### Things to do:
(a) According to the aquatic organic geochemistry text, what was used to collect settling particles in the Arabian Sea?
(b) Name every water-column oxygen condition that the aquatic organic geochemistry text mentions.
(c) Extend the aquatic organic geochemistry text with a next part that picks up after its final sentence.

[[ Selected passage open ]]

Aquatic Organic Geochemistry

Oh, the glory of collecting tiny sinking dead things.  We are evaluating the impact of suboxia and anoxia on sinking particles. There is a basic need to understand processes influencing carbon and nitrogen cycling in suboxic waters because these areas, and their impinged sediments, act as disproportionally important sink terms for both carbon (via preservation) and fixed nitrogen (via denitrification or anammox). This research provides quantified ‘rate and fate’ information on carbon and nitrogen cycling of sinking particles in oxic, anoxic and suboxic waters.

The diagenesis of sinking particulate organic matter in suboxic water columns may be different (less efficient and non-Redfield) compared with the degradation that is observed in oxic water columns throughout the world’s ocean. To test whether degradation is less efficient, settling particles in the Arabian Sea were collected in fall 2007 using drifting net traps and a series of ship-board experiments were performed. Settling material will be incubated under oxic and suboxic conditions and the degradation rates and residual organic matter compositions of bulk settling material and specific organic components (proteins) were measured.  To evaluate whether suboxic conditions might preferentially liberate nitrogen for use in either denitrification or anamox, the flux of protein amino acid carbon and nitrogen will be monitored. Differentiation between complete C and N remineralization to their oxidized forms versus selective deamination without concomitant carbon oxidation will help in understanding the degradative processes occurring in suboxic waters, and might help in defining the processes contributing to nitrogen deficits in suboxic waters.

[[ Selected passage closed ]]
[[ Given data open ]]

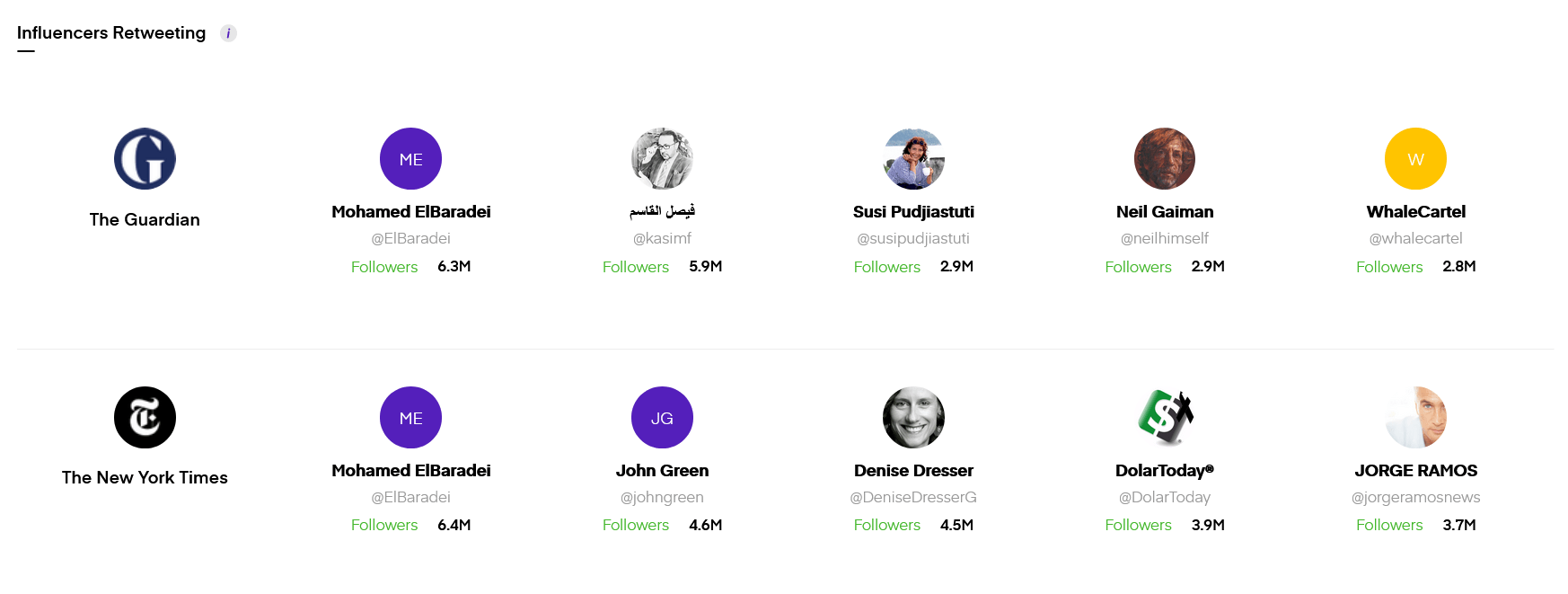Click The Guardian logo icon
1568x594 pixels.
145,159
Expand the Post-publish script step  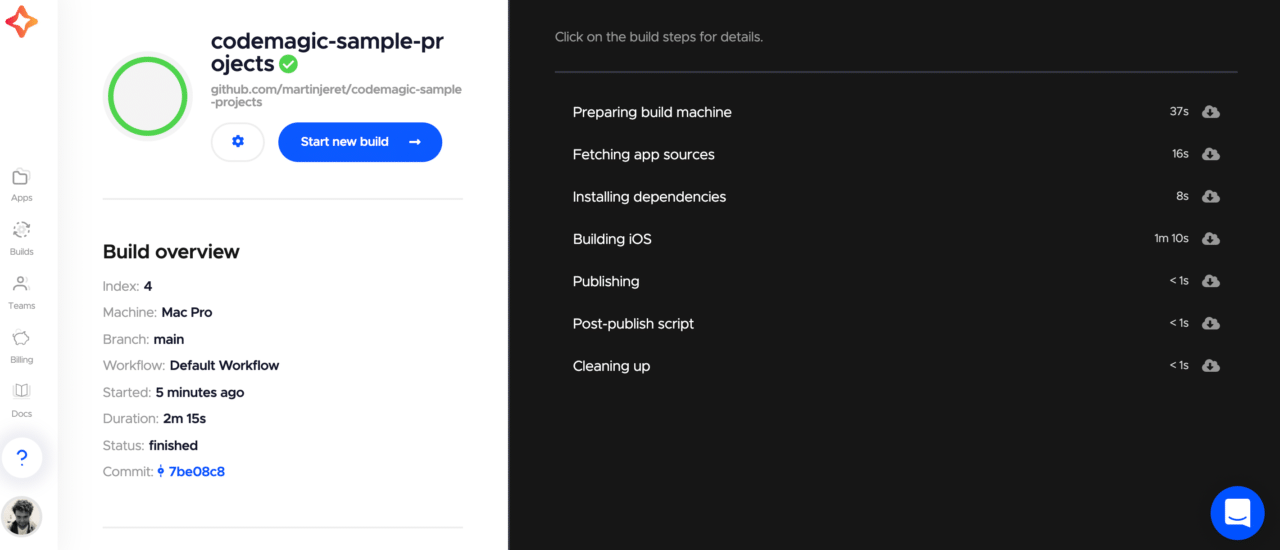point(633,324)
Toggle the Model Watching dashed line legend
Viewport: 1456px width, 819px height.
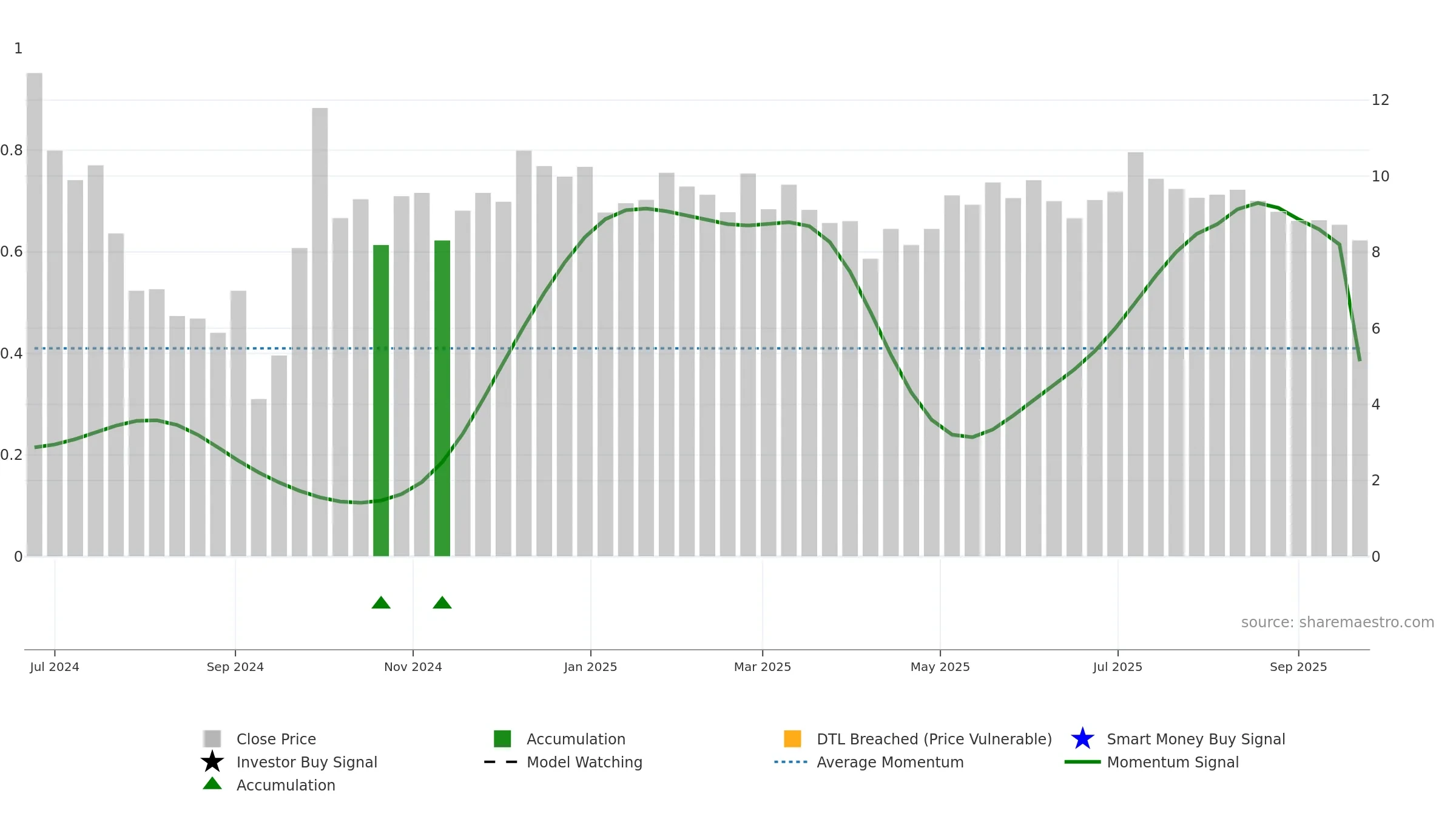[501, 761]
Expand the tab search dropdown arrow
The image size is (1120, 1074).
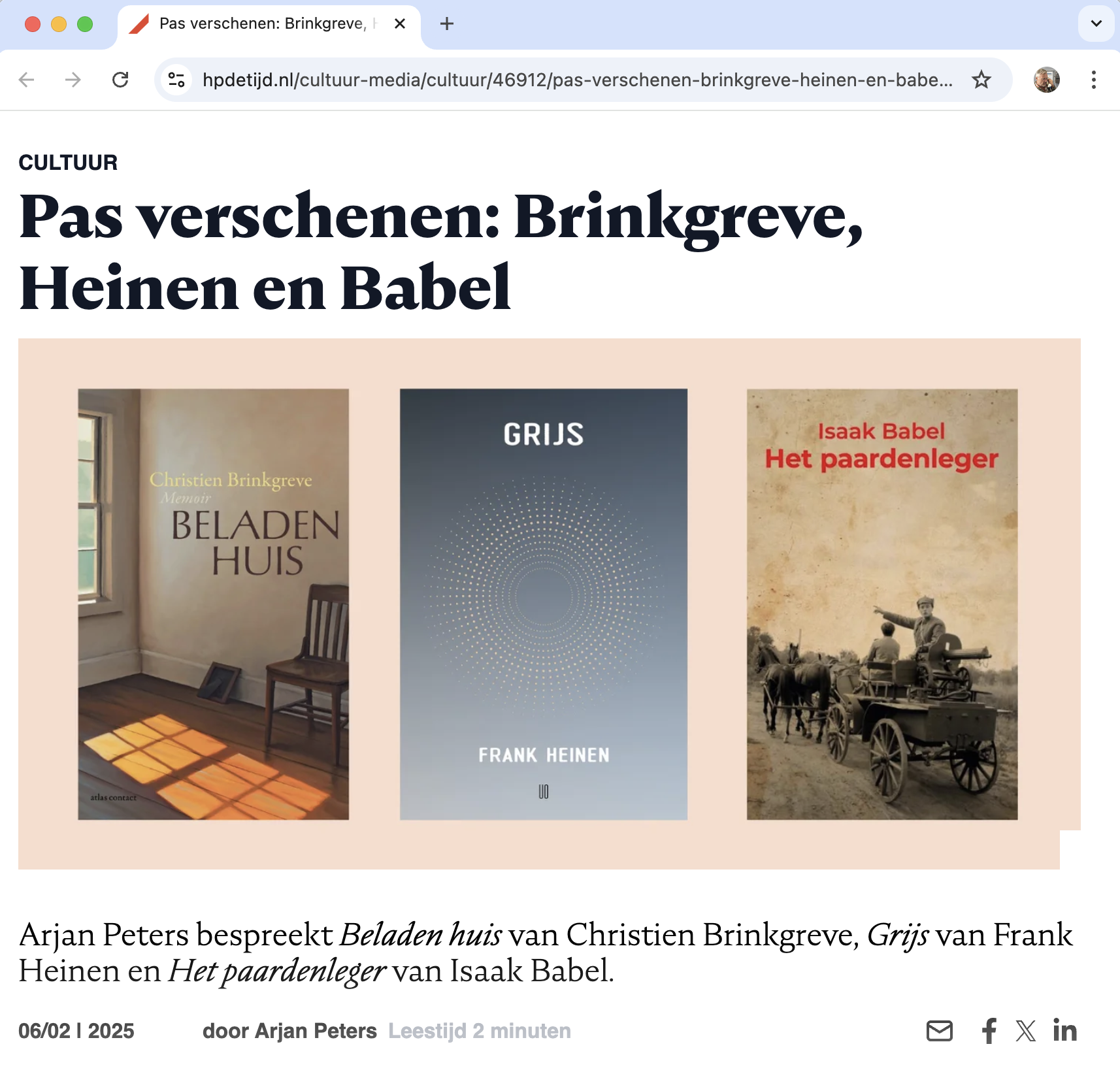pyautogui.click(x=1096, y=24)
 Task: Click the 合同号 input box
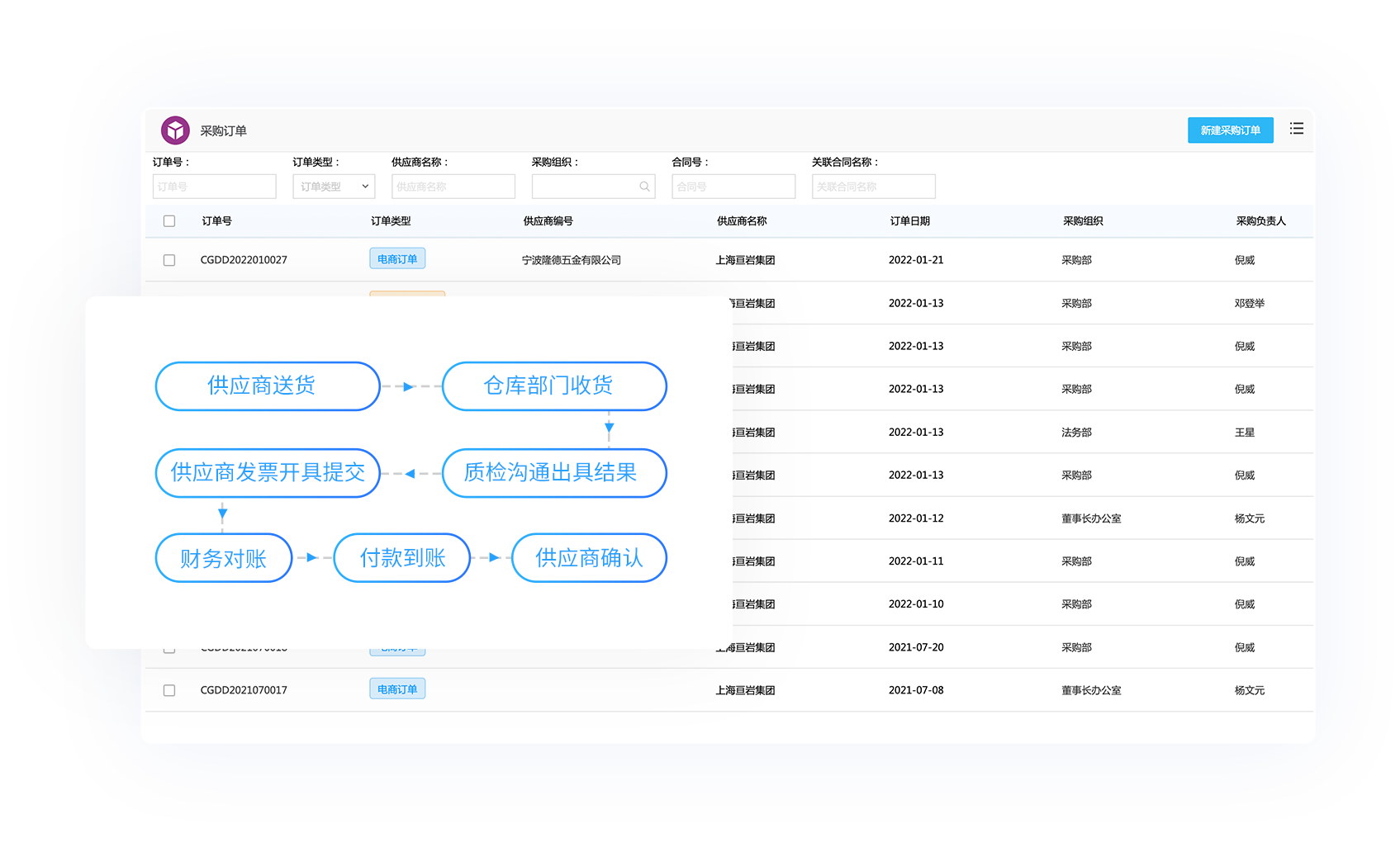733,187
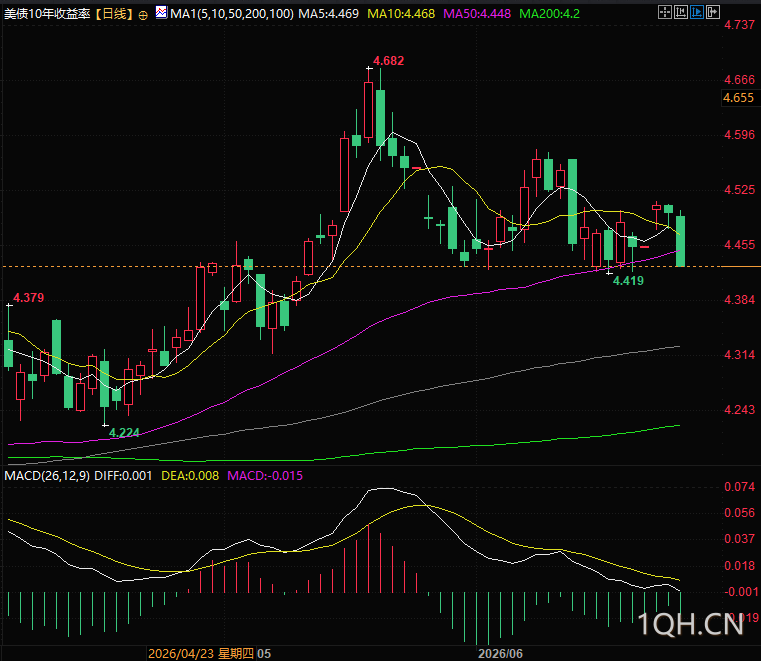Click the yellow MA10:4.468 legend
Screen dimensions: 761x661
[x=401, y=14]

[[ Given data closed ]]

### Written answers:
(a) Drifting net traps.

(b) Oxic, anoxic, and suboxic.

(c)
An alternative to differential degradation in suboxic zones is that dust inputs might lead to enhanced organic carbon:mineral (ballast) fluxes in the Arabian Sea. To evaluate the role of mineral ballast in generating enhanced fluxes, two approaches will be used; a) dust was added to some trap incubations to probe whether adding mineral results in decreased organic matter diagenesis and thus enhanced carbon:mass ratios at the end of incubations, and b) trap and incubation samples are being probed for ballast types, mineral surface areas, and organic:mineral interactions using a combination of density fractionation, X-ray photoelectron spectroscopy, mineralogical and organic analyses (e.g. amino acids, cupric oxide oxidation products, etherlipids).

Arabian Sea particle compositions are being compared with sinking particles that have been and will be collected within the oxic, suboxic and anoxic basins of Clayoquot and Nootka Sounds. Incubation experiments using particles from these local environments will be conducted and compared with those from the Arabian Sea.